YOUR TASKS:
1 - In the passage on liquid carbon, rewrite the part between "Understanding the properties" and "in extreme environments.", inclusive, replacing "extreme conditions" with "harsh conditions".
2 - Answer these questions using the passage on liquid carbon:
(a) What two kinds of motivation for this research does the passage give?
(b) What astrophysical setting does the passage give as a place where carbon is naturally found under extreme conditions?
(c) What award has research on extrasolar planets recently received?
3 - Write what comes next in the passage on liquid carbon, picking up after its final sentence.

Liquid carbon can be disclosed if one is ultrafast enough

Understanding the properties and polymorphism of carbon at high pressures and temperatures is one of the main problems in the physics of materials under extreme conditions. The motivations to tackle such a challenging research are both technological and scientific. Carbon and its compounds are being increasingly employed as structural materials for high temperature devices with applications in nuclear technology, space launch programs as well as for scientific instrumentation. On the other hand carbon, one of the most abundant elements in the universe, can be naturally found under extreme conditions in the astrophysical context, as in planet cores. Remarkably, research on extrasolar planets, recently rewarded with the Nobel prize in physics, has predicted and demonstrated the existence of carbon-based exoplanets using models developed for carbon in extreme environments.

RAW DATA:
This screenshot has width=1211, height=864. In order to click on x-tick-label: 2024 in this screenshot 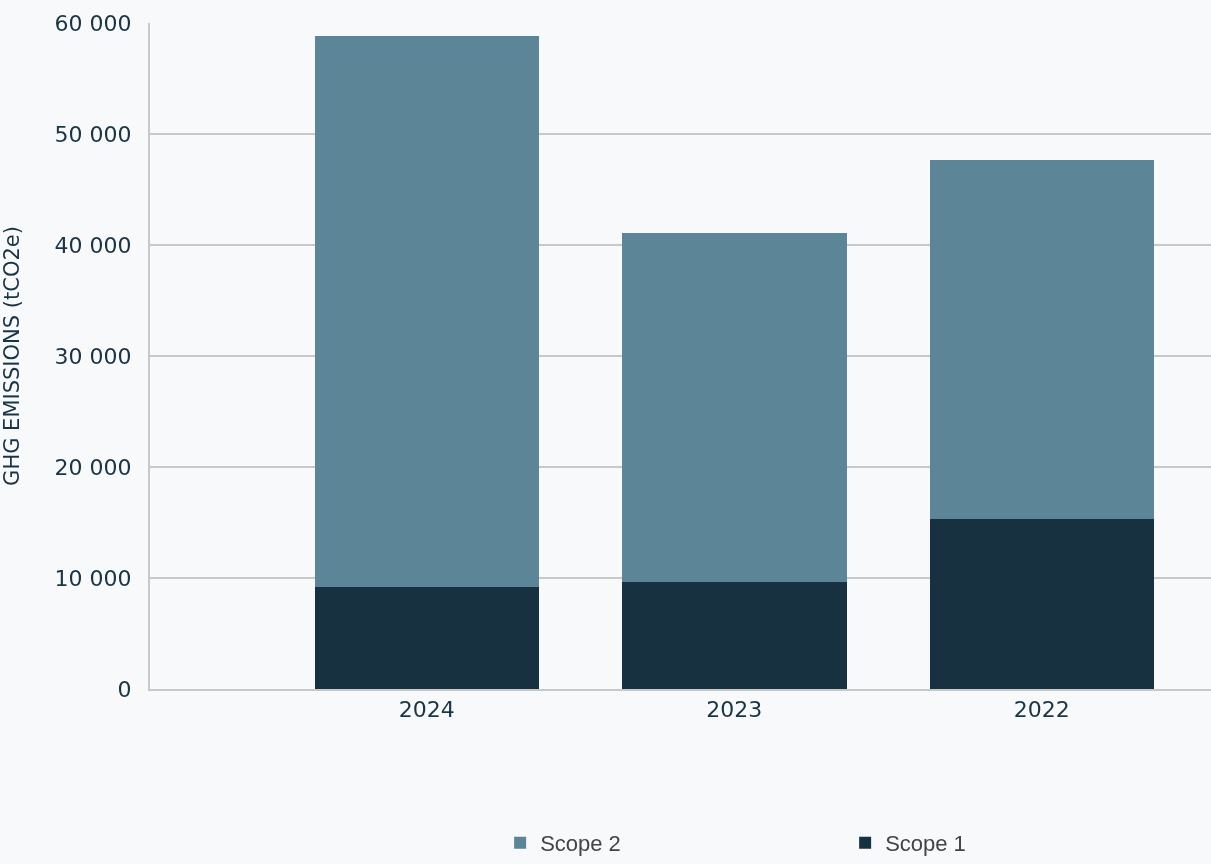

RESULTS IN ORDER:
1 -
Understanding the properties and polymorphism of carbon at high pressures and temperatures is one of the main problems in the physics of materials under harsh conditions. The motivations to tackle such a challenging research are both technological and scientific. Carbon and its compounds are being increasingly employed as structural materials for high temperature devices with applications in nuclear technology, space launch programs as well as for scientific instrumentation. On the other hand carbon, one of the most abundant elements in the universe, can be naturally found under harsh conditions in the astrophysical context, as in planet cores. Remarkably, research on extrasolar planets, recently rewarded with the Nobel prize in physics, has predicted and demonstrated the existence of carbon-based exoplanets using models developed for carbon in extreme environments.

2 -
(a) Technological and scientific.
(b) Planet cores.
(c) The Nobel prize in physics.

3 -
Among the diverse condensed forms of carbon that are stable under high pressure and temperature, the liquid phase (l-C) is probably the most difficult one to study. Access tol-C in the laboratory under stationary conditions is practically unfeasible due to the very high melting point (about 4800 K, see Fig. 1) and the carbon tendency to sublimate at low pressures and high temperatures. As a result, current knowledge of the structural and electronic properties of l-C is still today rather limited.
At the FERMI FEL, beamline EIS-TIMEX, a novel approach combining FEL and fs-laser radiation has been developed for generating liquid carbon under controlled conditions and monitoring its properties at the atomic scale. The method has been put to the test depositing a huge amount (5 eV/atom, 40 MJ/kg) of optical energy delivered by an ultrashort laser pulse (less than 100 fs, 10-13 s) into a self-standing amorphous carbon foil (a-C, thickness about 80 nm) and subsequently probing the excited sample volume with the FEL pulse varying both the FEL photon energy across the C K-edge (~ 283 eV) and delay between FEL and laser. We obtained a time-resolved x-ray absorption spectroscopy (tr-XAS, Fig. 2a) of l-C with a record time resolution of less than 100 fs.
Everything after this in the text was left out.